LOGIC OF IMAGES
“I am inclined to believe that the logic of images is the prime mover of constructive imagination.” This quote is taken from Arnheim, who is quoting Ribot.
When we have a concept or thought in our minds, what is that image like? Is it even an image? Can we say it is a visual fact?
Early psychological thinkers suggested that we do not have mental images. When you are setting up experiments, what you conceive of as possible dictates how the experiment is set up. You can’t see what you don’t test for. Thus experimenters such as Berkeley did not admit the existence of mental images.

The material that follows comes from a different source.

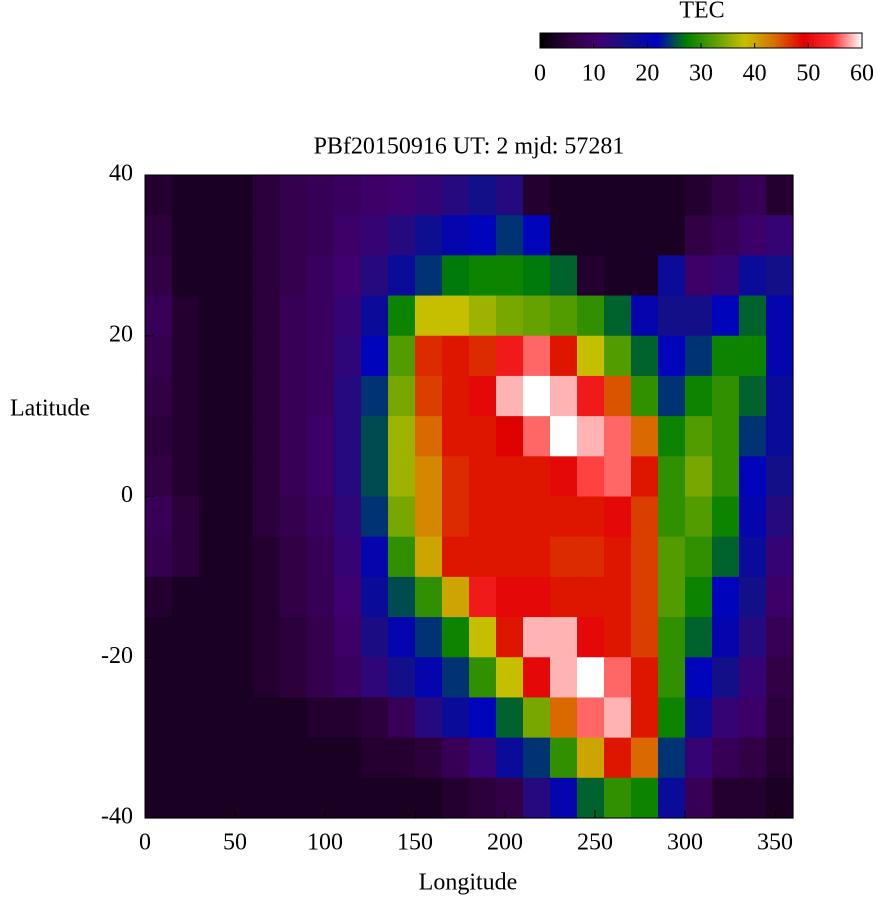 This screenshot has width=878, height=900. What do you see at coordinates (505, 843) in the screenshot?
I see `x-tick-label: 200` at bounding box center [505, 843].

Our understanding of mental processes certainly has evolved since the 1920s. Arnheim, on page 113 of Visual Thinking, gives us the following experiment. Imagine a large transparent sphere floating in space. (Hey, he used the concept transparent sphere, not me.) Now imagine that there are many people around this sphere, and that their heads are contained within. And imagine that their heads are separated from their bodies. What do you see in your mind? How literal and accurate is your mental image of this fantasy reality?
My guess is that your mental image is rather clear. There is a large transparent ball. And there are people’s heads floating inside this ball. The size, reflectance, material, etc., of the sphere is likely different for each of us. How much detail that any of us sees is assuredly very different.
Nevertheless, there is a high degree of commonality for each of us. And if you were to make some sort of drawing of what you see in your mind, the drawing would likely communicate this fantastical reality. And our drawings would likely look similar.
I cite this mental exercise as a way of asking where our design concepts come from. How clear are our design concepts in our heads before we draw them? Are they merely generalities? Or are they complete and total before we commit them to paper? Your likely response is that they are somewhere in the middle. And that is likely correct.
When problem solving, it is interesting to consider how logically resolved those images are before they come out at the tip of your pencil.